Wells Fargo Bank, N.A. v Hyun Jung Kim |
2020 NY Slip Op 08109 [189 AD3d 1673] |
December 30, 2020 |
Appellate Division, Second Department |
Published by New York State Law Reporting Bureau pursuant to Judiciary Law § 431. |
Wells Fargo Bank, National Association,
Respondent, v Hyun Jung Kim, Appellant, et al., Defendants. |
Solomon Zabrowsky, New York, NY, for appellant.
Greenberg Traurig, LLP, New York, NY (Adam P. Hartley and Patrick G. Broderick of counsel), for respondent.
In an action to foreclose a mortgage, the defendant Hyun Jung Kim appeals from a judgment of foreclosure and sale of the Supreme Court, Queens County (Allan B. Weiss, J.), entered January 17, 2019. The judgment of foreclosure and sale, upon an order of the same court entered August 14, 2018, granting the plaintiff's motion for a judgment of foreclosure and sale and denying the cross motion of the defendant Hyun Jung Kim, in effect, to vacate an order of reference of the same court entered May 16, 2017, upon her failure to appear or answer the complaint and for leave to serve a late answer, inter alia, directed the sale of the subject property.
Ordered that the judgment of foreclosure and sale is affirmed, with costs.
The plaintiff commenced this action to foreclose a mortgage against, among others, the defendant Hyun Jung Kim (hereinafter the defendant). On May 16, 2017, the Supreme Court entered an order of reference upon the defendant's failure to appear or answer the complaint. Subsequently, the plaintiff moved for a judgment of foreclosure and sale. The defendant cross-moved, in effect, to vacate the order of reference and for leave to serve a late answer. In support of the cross motion, the defendant submitted an affidavit in which she averred, inter alia, that she did not realize that she was supposed to submit an answer to the complaint. In an order entered August 14, 2018, the court granted the plaintiff's motion and denied the defendant's cross motion. A judgment of foreclosure and sale was entered on January 17, 2019. The defendant appeals.
A defendant seeking to vacate a default in appearing in the action or answering the complaint must show both a reasonable excuse for the default and a potentially meritorious defense (see CPLR 5015 [a] [1]; U.S. Bank N.A. v Crawford, 174 AD3d 762, 763 [2019]; US Bank N.A. v Dedomenico, 162 AD3d 962, 964 [2018]). Here, the defendant's proffered excuse that she was unaware of the need to answer the complaint was insufficient to demonstrate a reasonable excuse for the default (see U.S. Bank N.A. v Crawford, 174 AD3d at 763; Wells Fargo Bank, NA v Besemer, 131 AD3d 1047, 1049 [2015]; U.S. Bank N.A. v Slavinski, 78 AD3d 1167 [2010]).
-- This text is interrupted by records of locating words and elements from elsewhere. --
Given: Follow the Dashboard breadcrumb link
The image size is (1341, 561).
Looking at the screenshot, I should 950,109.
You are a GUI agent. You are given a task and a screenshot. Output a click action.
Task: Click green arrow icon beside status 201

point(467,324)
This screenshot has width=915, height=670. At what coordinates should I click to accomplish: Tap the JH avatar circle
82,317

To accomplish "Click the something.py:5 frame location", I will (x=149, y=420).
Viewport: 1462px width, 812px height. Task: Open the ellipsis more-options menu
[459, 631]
The conclusory assertion of the defendant's attorney that the defendant's default was based, in part, on the fact that the defendant was not completely fluent in English was improperly asserted for the first time in reply, not supported by any evidence in the record, and, ultimately, merely an extension of the argument that the defendant lacked understanding of the legal process, which was insufficient to demonstrate a [*2]reasonable excuse for the default (see U.S. Bank N.A. v Crawford, 174 AD3d at 763; see also Abdulayev v Yadgarov, 105 AD3d 877 [2013]; Holcomb v TWR Express, Inc., 11 AD3d 513, 514 [2004]). As the defendant failed to demonstrate a reasonable excuse for her default, it is unnecessary to determine whether she sufficiently demonstrated the existence of a potentially meritorious defense (see Elderco, Inc. v Kneski & Sons, Inc., 183 AD3d 703 [2020]; US Bank N.A. v Dedomenico, 162 AD3d at 964).
Although the Supreme Court retains the inherent discretionary power to relieve a party from a judgment for sufficient reason and in the interest of substantial justice, this power is not plenary and should only be exercised to grant relief where a judgment was taken through fraud, mistake, inadvertence, surprise, or excusable neglect (see Matter of McKenna v County of Nassau, Off. of County Attorney, 61 NY2d 739, 742 [1984]; Nationstar Mtge., LLC v Russo, 167 AD3d 913, 915 [2018]). Here, the defendant failed to provide any evidence that the orders entered in this action on her default were the result of fraud, mistake, inadvertence, surprise, or excusable neglect (see JPMorgan Chase Bank, N.A. v Dev, 176 AD3d 691, 693 [2019]). Mastro, J.P., Chambers, Brathwaite Nelson and Christopher, JJ., concur.